上記のような効果というのは、実際に在宅テレワークを導入した企業も実感しており、企業にとっては人材の確保や業務プロセス改革、コスト削減が、労働者にとっては業務への集中、自己管理能力の向上など、両者ともに仕事の無駄を省き、効率化へとつながっています。

在宅テレワークの導入を検討する際に労務担当者が注意すべきことは?

メリットを知ったことで、実際に在宅テレワークの導入に興味を持った方もいるのではないでしょうか?そこで、在宅テレワーク導入にあたっての注意点について解説したいと思います。

まずは、誰が在宅テレワークを行うのか対象者を選定することになります。この選定にあたって、社内での基準が必要となります。また、就業規則に在宅テレワークに関する規定を記載する必要もあるため、はじめに自分の会社の就業規則を確認しましょう。

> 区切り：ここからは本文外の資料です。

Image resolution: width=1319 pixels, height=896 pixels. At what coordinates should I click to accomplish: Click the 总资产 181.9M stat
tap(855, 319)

次に、在宅テレワークで働くということは、就業場所が変わるということです。よって、就業場所の変更手続きを行わなければいけません。これは労働契約書に変更内容を記載するなど、書面で確認できるように対応しましょう。そして、在宅テレワークは基本的に1人で仕事を行うことになるため、労働時間をどのように管理するか、評価をどのように取り扱うのかといったことを決めなければいけません。

労働時間に関しては、会社に勤める場合と同じものを採用することもできますし、フレックスタイム制や事業場外みなし労働時間制など、他のものを採用することもできます。評価についても同様で、会社勤務の場合と同じにできますし、在宅テレワーク用の評価制度を用いることもできます。

ただし、別の評価制度を用いる場合は、就業規則の変更が必要となることを覚えておきましょう。

テレワークに関する今後の展望

ここまで、在宅テレワークを中心にテレワークについて解説してきましたが、テレワークは勤務時間の管理、評価体制、就業規則など労務管理上の問題や、パソコンなどの備品、通信回線や光熱費の負担割合の検討など、会社として制度をしっかりと整えなければいけません。そのため、思い立ってすぐに導入できるというわけではないでしょう。

一方で、通信インフラの整備、クラウド技術の発達などによって、すべての労働者がひとつの場所に集まって働くという必要性が低くなっていることも確かです。環境的には、テレワークがやりやすくなってきています。

会社でどのような業務が行われ、会社にいなくてはできない業務・自宅でもできる業務の仕分けにはじまり、何よりも従業員のニーズを把握し、従業員満足度の向上を目指してみるのも良いかもしれないですね。

まとめ

今回は自宅やサテライトオフィスなど、会社以外の場所で働くテレワークについてご紹介してきました。社会の状況はますます多様化してきており、働き方にも多様性が求められるようになってきています。これから仕事を探そうとする人、転職しようとする人にとっては、どのような働き方をするのかということは重要な要素となります。

労務担当者としては、会社がテレワークを導入するのであれば、まずは従業員のニーズを把握し、ルールの作成から取り組むようにしましょう。